— Passage —
We conducted our audits in accordance with the standards of the PCAOB. Those standards require that we plan and perform the audit to obtain reasonable assurance about whether the financial statements are free of material misstatement, whether due to error or fraud. The Plan is not required to have, nor were we engaged to perform, an audit of its internal control over financial reporting. As part of our audits, we are required to obtain an understanding of internal control over financial reporting but not for the purpose of expressing an opinion on the effectiveness of the Plan's internal control over financial reporting. Accordingly, we express no such opinion.
Our audits included performing procedures to assess the risk of material misstatement of the financial statements, whether due to error or fraud, and performing procedures that respond to those risks. Such procedures included examining, on a test basis, evidence regarding the amounts and disclosures in the financial statements. Our audits also included evaluating the accounting principles used and significant estimates made by the Plan's management, as well as evaluating the overall presentation of the financial statements. We believe that our audits provide a reasonable basis for our opinion.

— Supplied material —
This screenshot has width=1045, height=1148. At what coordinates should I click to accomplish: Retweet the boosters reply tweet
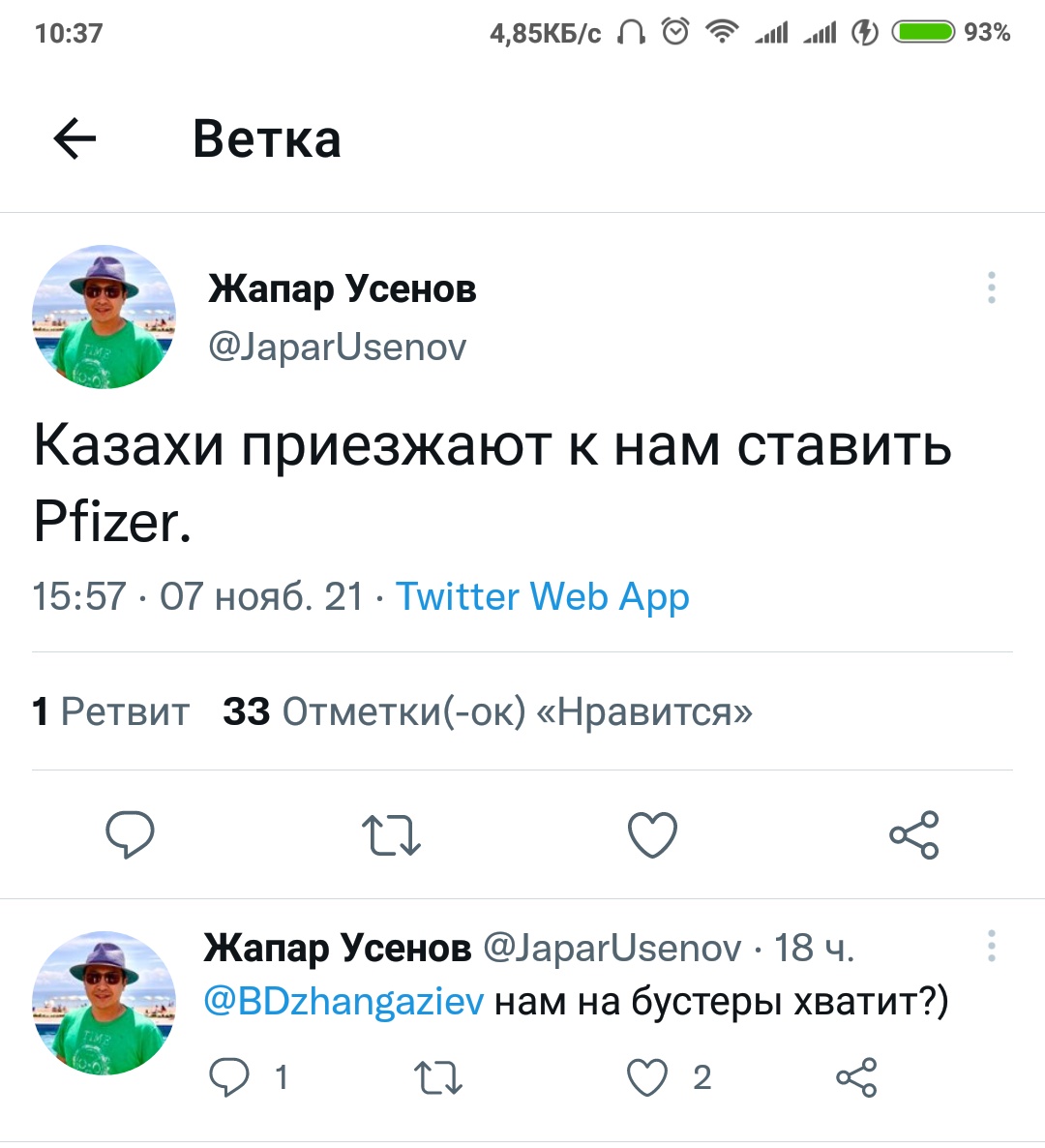(437, 1077)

— Work to do —
1) Check each statement against the audit report excerpt and answer yes or no, quoting the words that decide it: (a) the auditors were engaged to audit the Plan's internal control over financial reporting; (b) evidence regarding amounts and disclosures was examined on a test basis; (c) the audits were conducted in accordance with the standards of the PCAOB.
2) Quote the audit report excerpt starting at "We conducted our" and ending at "no such opinion.".
3) Write a continuation of the audit report excerpt, picking up after its final sentence.

— Final results —
1)
(a) No: "The Plan is not required to have, nor were we engaged to perform, an audit of its internal control over financial reporting."
(b) Yes: "Such procedures included examining, on a test basis, evidence regarding the amounts and disclosures in the financial statements."
(c) Yes: "We conducted our audits in accordance with the standards of the PCAOB."

2)
We conducted our audits in accordance with the standards of the PCAOB. Those standards require that we plan and perform the audit to obtain reasonable assurance about whether the financial statements are free of material misstatement, whether due to error or fraud. The Plan is not required to have, nor were we engaged to perform, an audit of its internal control over financial reporting. As part of our audits, we are required to obtain an understanding of internal control over financial reporting but not for the purpose of expressing an opinion on the effectiveness of the Plan's internal control over financial reporting. Accordingly, we express no such opinion.

3)
Supplemental Information
The supplemental information in the accompanying schedule of assets (held at end of year) as of March 31, 2025 has been subjected to audit procedures performed in conjunction with the audit of the Plan's financial statements. The supplemental information is presented for the purpose of additional analysis and is not a required part of the financial statements but included supplemental information required by the Department of Labor's Rules and Regulations for Reporting and Disclosure under the Employee Retirement Income Security Act of 1974. The supplemental information is the responsibility of the Plan's management. Our audit procedures included determining whether the supplemental information reconciles to the financial statements or the underlying accounting and other records, as applicable, and performing procedures to test the completeness and accuracy of the information presented in the supplemental information. In forming our opinion on the supplemental information, we evaluated whether the supplemental information, including its form and content, is presented in conformity with the Department of Labor's Rules and Regulations for Reporting and Disclosure under the Employee Retirement Income Security Act of 1974. In our opinion, the supplemental information is fairly stated, in all material respects, in relation to the financial statements as a whole.
/s/ GBQ PARTNERS LLC
We have served as the Plan's auditor since 2006.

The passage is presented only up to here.